--- start Extracted text ---

IE 7 definitely saw much needed improvements over it's rather nasty predecessor IE 6 that was full of security holes! The block popups option has been a great help while even that still allows for some rather stubborn ads to come up anyways. You just haven't hit the right sites where they still will come up depending on how they are scripted and what internet zone you happen to be in.

What it still rather curious about IE 8 however is the lenthy delay being seen with a finished version. IE 7 came out in less time proceeding Vista's own release. Will it take Windows 7 to come out before it is ready since the next version's beta release is next week?

On the other hand despite the improved security you would expect in a newer version of any browser ISPs are still a different matter there all together. Unlike 3rd party sites with a degree of limitation once you clean out the offline content and any bugs they happen to stick you with ISPs maintain records on all traffic since you already have an active account with them. It doesn't take much else from that point on.


----------



## AUTOBOOT2000 (Oct 29, 2008)

PC eye said:


> IE 7 definitely saw much needed improvements over it's rather nasty predecessor IE 6 that was full of security holes! The block popups option has been a great help while even that still allows for some rather stubborn ads to come up anyways. You just haven't hit the right sites where they still will come up depending on how they are scripted and what internet zone you happen to be in.
> 
> What it still rather curious about IE 8 however is the lenthy delay being seen with a finished version. IE 7 came out in less time proceeding Vista's own release. Will it take Windows 7 to come out before it is ready since the next version's beta release is next week?

--- end Extracted text ---
--- start Excerpted records ---

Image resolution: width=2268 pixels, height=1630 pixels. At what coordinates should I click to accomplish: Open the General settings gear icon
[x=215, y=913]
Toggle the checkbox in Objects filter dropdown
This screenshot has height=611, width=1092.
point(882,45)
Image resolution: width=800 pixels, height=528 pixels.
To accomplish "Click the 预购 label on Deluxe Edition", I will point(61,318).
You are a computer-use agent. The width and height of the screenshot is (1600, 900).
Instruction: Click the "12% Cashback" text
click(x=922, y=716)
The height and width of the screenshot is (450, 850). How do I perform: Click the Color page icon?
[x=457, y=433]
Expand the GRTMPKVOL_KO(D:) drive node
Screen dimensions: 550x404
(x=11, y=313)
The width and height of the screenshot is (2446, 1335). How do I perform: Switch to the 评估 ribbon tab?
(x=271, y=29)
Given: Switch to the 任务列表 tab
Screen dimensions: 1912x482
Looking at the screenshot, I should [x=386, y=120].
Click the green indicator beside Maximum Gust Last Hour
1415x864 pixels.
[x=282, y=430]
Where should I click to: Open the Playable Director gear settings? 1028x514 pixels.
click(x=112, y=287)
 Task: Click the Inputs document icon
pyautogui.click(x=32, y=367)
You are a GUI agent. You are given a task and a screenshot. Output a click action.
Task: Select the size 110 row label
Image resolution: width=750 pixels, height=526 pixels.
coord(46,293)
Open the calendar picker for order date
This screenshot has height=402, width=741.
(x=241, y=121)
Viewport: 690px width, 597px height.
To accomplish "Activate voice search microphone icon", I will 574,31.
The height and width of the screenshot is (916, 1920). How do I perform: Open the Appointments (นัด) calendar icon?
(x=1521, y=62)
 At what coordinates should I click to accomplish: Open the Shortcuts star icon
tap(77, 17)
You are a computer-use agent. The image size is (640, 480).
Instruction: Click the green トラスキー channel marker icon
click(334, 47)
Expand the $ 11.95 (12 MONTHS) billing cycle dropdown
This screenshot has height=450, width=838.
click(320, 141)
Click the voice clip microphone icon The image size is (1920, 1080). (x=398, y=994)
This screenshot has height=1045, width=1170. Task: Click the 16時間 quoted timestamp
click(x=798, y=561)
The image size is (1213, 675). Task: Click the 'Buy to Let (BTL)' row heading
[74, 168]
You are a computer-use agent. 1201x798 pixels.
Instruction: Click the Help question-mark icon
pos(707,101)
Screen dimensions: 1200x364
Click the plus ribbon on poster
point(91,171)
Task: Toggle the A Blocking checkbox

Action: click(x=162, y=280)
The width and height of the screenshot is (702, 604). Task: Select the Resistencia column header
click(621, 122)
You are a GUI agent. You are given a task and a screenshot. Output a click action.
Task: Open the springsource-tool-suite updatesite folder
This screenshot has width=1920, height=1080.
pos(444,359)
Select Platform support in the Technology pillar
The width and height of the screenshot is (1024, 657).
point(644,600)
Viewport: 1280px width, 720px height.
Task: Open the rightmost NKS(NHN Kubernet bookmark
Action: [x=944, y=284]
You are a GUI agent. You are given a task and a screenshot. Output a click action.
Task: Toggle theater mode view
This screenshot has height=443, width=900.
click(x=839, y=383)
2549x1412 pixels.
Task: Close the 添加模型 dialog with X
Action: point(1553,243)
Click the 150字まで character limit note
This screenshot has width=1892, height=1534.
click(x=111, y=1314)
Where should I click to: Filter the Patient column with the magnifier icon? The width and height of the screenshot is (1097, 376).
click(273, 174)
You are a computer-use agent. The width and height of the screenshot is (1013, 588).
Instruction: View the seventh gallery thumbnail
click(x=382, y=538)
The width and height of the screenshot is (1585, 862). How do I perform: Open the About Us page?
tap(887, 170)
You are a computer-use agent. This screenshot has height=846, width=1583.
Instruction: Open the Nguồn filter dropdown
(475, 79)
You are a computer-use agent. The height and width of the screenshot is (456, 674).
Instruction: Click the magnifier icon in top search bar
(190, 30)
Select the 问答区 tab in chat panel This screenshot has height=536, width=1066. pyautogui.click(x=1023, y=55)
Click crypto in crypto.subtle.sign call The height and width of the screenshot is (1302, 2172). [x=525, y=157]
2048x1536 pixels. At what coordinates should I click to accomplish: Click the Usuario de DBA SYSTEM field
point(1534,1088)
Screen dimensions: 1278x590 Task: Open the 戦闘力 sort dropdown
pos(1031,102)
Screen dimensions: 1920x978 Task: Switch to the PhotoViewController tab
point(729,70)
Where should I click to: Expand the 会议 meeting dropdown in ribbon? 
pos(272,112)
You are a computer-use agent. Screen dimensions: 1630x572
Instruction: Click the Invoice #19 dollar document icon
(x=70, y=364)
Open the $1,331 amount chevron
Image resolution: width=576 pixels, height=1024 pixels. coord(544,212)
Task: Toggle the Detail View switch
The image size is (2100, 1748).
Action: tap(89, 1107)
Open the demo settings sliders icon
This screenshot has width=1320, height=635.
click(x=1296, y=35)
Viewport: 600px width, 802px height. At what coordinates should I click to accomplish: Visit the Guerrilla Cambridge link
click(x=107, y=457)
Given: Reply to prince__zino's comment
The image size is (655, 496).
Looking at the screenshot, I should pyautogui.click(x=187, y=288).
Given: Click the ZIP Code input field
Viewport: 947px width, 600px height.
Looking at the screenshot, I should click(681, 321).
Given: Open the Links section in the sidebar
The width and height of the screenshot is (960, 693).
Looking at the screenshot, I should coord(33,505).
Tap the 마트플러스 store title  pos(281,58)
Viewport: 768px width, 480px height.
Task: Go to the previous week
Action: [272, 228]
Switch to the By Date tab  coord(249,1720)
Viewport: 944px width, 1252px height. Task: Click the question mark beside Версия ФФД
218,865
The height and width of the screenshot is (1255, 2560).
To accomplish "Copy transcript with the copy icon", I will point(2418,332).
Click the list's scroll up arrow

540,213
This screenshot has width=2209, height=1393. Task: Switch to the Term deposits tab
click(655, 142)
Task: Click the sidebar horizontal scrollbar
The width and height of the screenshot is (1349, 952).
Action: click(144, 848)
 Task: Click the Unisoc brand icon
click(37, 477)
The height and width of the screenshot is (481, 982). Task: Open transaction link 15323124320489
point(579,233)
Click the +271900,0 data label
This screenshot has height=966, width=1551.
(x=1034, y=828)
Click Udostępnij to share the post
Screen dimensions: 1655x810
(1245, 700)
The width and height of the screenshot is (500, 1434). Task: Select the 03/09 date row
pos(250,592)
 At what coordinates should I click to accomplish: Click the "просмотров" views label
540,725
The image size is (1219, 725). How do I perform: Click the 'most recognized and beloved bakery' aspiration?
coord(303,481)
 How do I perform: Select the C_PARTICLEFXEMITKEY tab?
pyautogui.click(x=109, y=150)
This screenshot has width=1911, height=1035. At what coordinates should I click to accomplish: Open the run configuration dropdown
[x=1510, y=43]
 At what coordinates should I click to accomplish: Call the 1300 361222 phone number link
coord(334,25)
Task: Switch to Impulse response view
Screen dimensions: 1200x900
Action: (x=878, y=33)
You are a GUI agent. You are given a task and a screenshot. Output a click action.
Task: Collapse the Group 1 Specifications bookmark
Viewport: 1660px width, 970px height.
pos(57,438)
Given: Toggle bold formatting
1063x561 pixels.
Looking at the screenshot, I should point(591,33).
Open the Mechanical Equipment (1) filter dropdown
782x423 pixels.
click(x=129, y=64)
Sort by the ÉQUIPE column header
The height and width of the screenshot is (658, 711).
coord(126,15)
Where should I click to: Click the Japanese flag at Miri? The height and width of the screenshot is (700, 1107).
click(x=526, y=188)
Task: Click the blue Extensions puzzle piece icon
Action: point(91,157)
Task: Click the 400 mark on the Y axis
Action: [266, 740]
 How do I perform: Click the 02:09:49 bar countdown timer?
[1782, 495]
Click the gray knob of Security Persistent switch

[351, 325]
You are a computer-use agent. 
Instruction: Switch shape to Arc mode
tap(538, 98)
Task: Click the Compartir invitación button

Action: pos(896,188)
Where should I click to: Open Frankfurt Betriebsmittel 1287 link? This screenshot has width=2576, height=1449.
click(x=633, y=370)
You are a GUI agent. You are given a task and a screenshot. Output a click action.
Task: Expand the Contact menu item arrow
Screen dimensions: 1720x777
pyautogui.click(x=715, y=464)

--- end Excerpted records ---

» Exercise prompt
Can you carry on the Internet Explorer forum thread from the point where it stops? The listing has nothing to do with the Internet Explorer forum thread.

» Output of the task
> 
> On the other hand despite the improved security you would expect in a newer version of any browser ISPs are still a different matter there all together. Unlike 3rd party sites with a degree of limitation once you clean out the offline content and any bugs they happen to stick you with ISPs maintain records on all traffic since you already have an active account with them. It doesn't take much else from that point on.




Sorry I don't click on the porn advertisements so I guess I havn't been to those wrong sites...


----------



## PC eye (Oct 29, 2008)

AUTOBOOT2000 said:


> Sorry I don't click on the porn advertisements so I guess I havn't been to those wrong sites...


 
Apparently you haven't been to too many other sites either that are reputable.


----------



## AUTOBOOT2000 (Oct 30, 2008)

Sorry I don't go to *random* porn web sites...


----------



## tremmor (Oct 30, 2008)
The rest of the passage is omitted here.